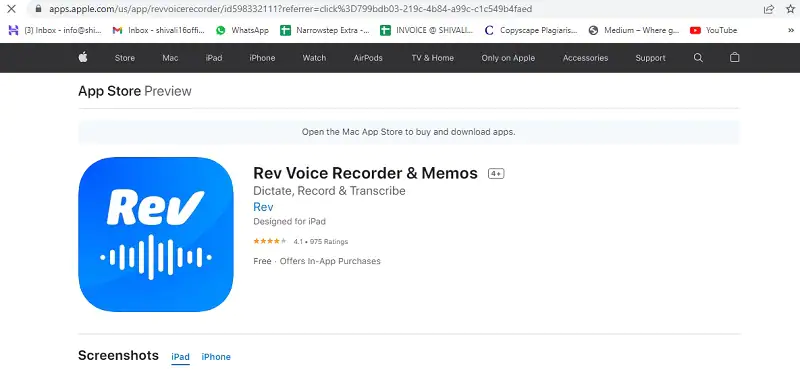Image resolution: width=800 pixels, height=374 pixels.
Task: Click the Rev app icon image
Action: coord(156,234)
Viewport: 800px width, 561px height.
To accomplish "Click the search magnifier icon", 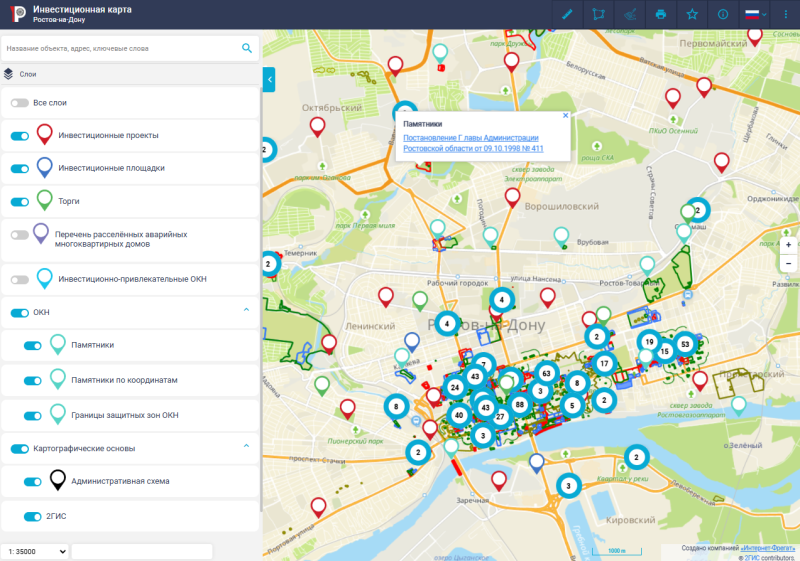I will click(247, 48).
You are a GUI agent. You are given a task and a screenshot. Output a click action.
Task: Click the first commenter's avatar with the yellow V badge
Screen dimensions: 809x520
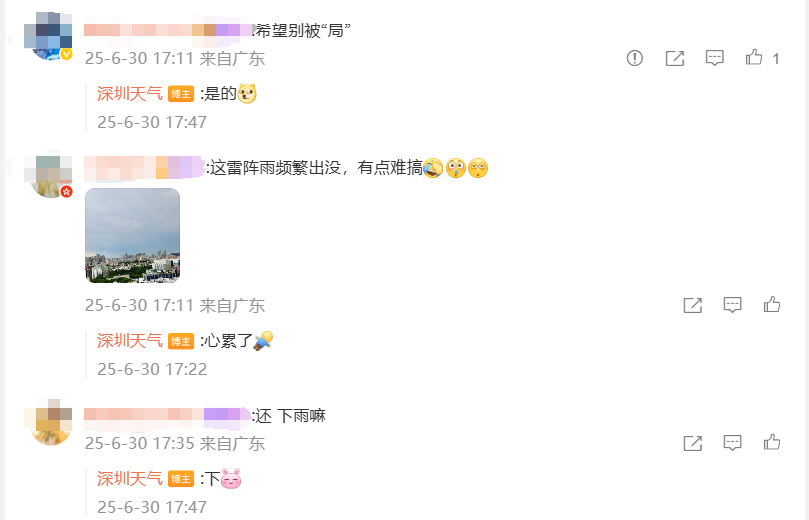tap(48, 36)
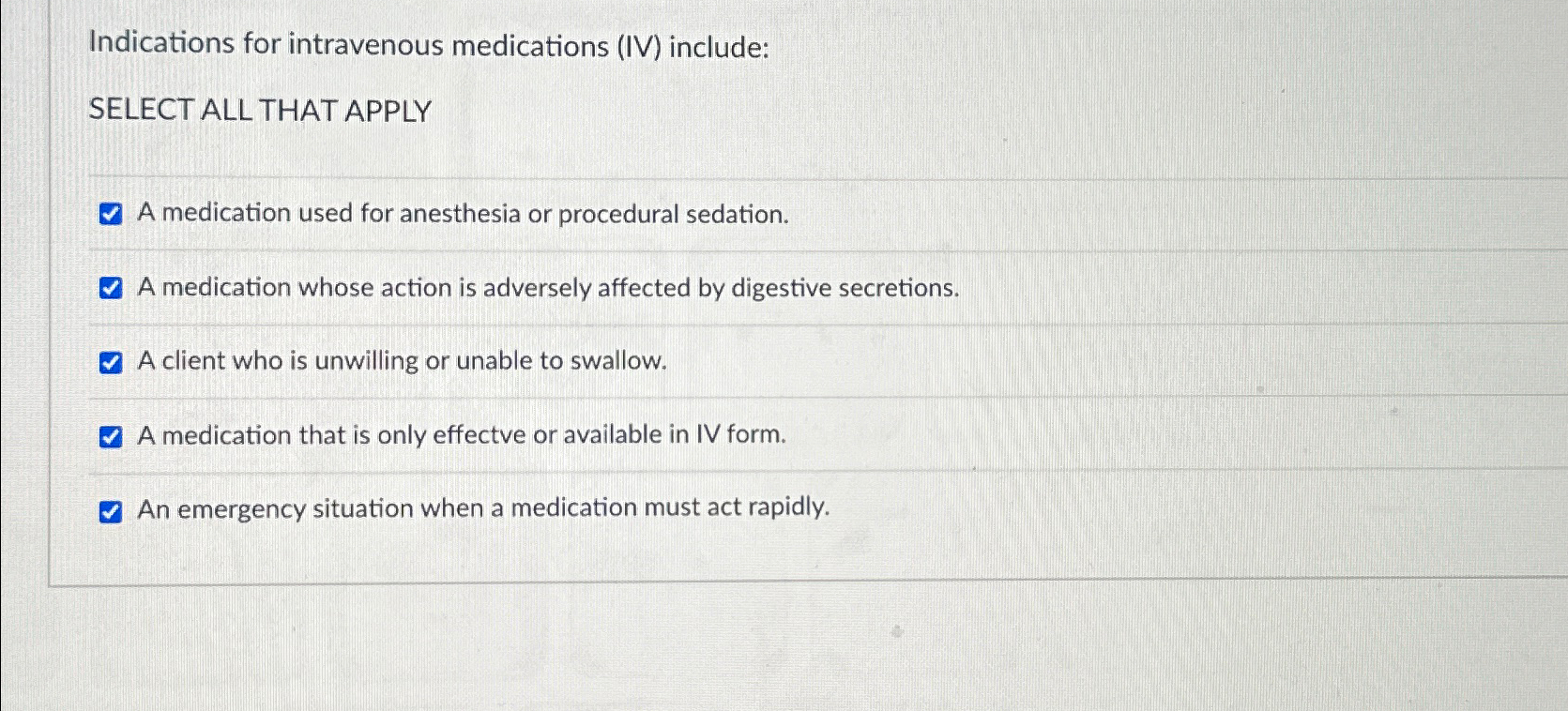This screenshot has width=1568, height=711.
Task: Toggle the checkbox about digestive secretions
Action: [x=112, y=288]
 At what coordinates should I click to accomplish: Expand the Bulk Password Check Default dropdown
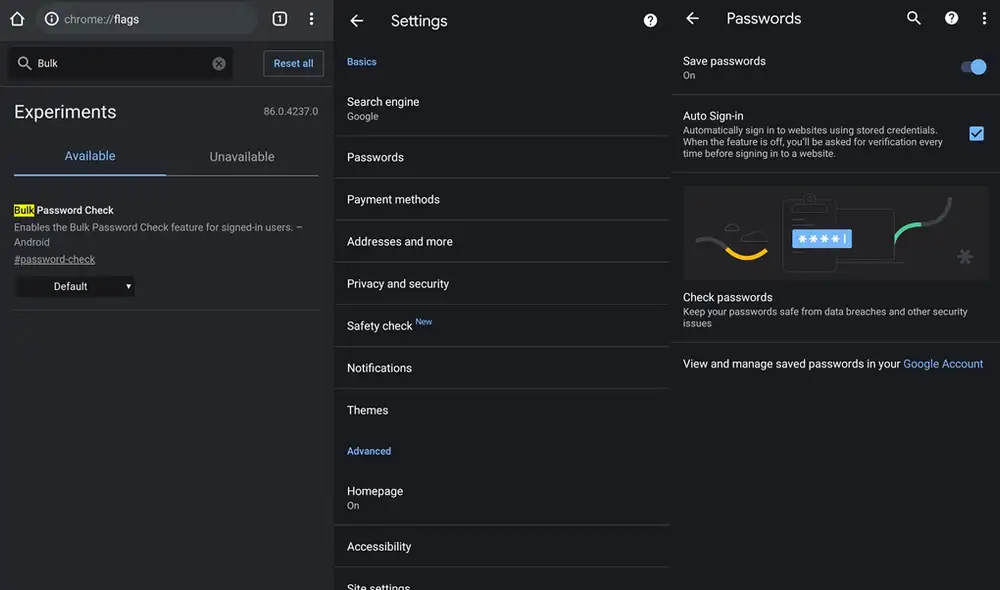pyautogui.click(x=75, y=287)
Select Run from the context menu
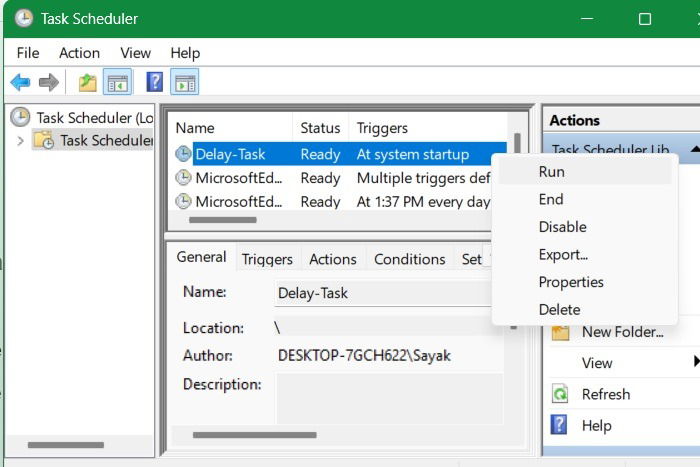Image resolution: width=700 pixels, height=467 pixels. [551, 172]

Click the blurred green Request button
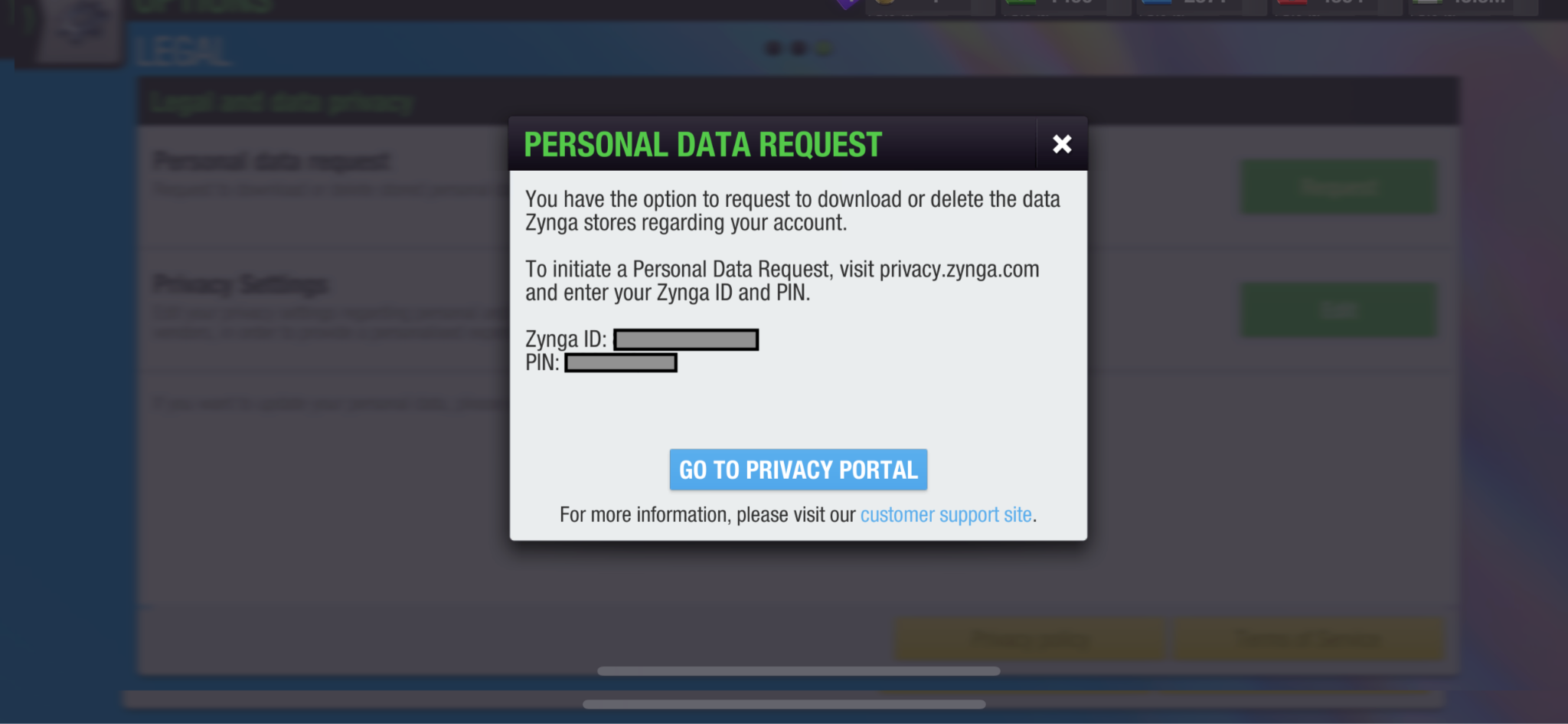click(1338, 187)
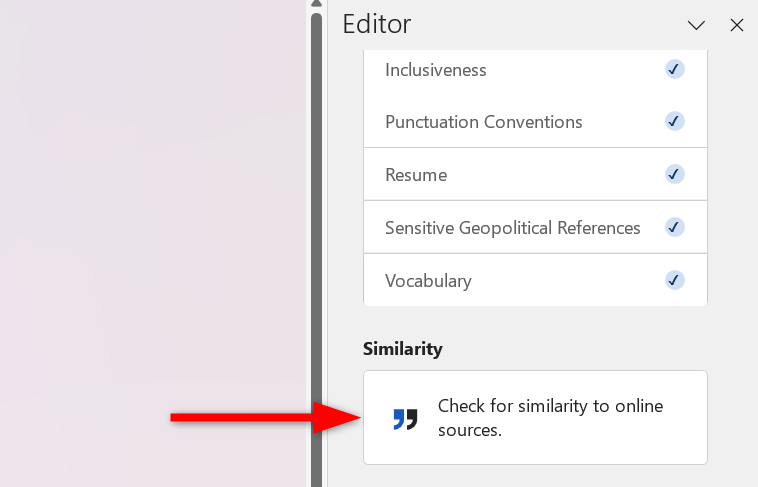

━━━━━━━━━━━━━━━━━━━━━━━━━━━━━━

## Your goal
The line that contains "Screen dimensions: 809x520" begins the range and the last line of the entries ends it; print that range exactly, without pictures.

## Solved exercise
Screen dimensions: 809x520
tap(48, 36)
This screenshot has width=1568, height=711.
Task: Toggle the checkbox about digestive secretions
Action: [x=112, y=288]
 At what coordinates should I click to accomplish: Expand the Bulk Password Check Default dropdown
pyautogui.click(x=75, y=287)
Select Run from the context menu
Image resolution: width=700 pixels, height=467 pixels. [551, 172]

Click the blurred green Request button
click(1338, 187)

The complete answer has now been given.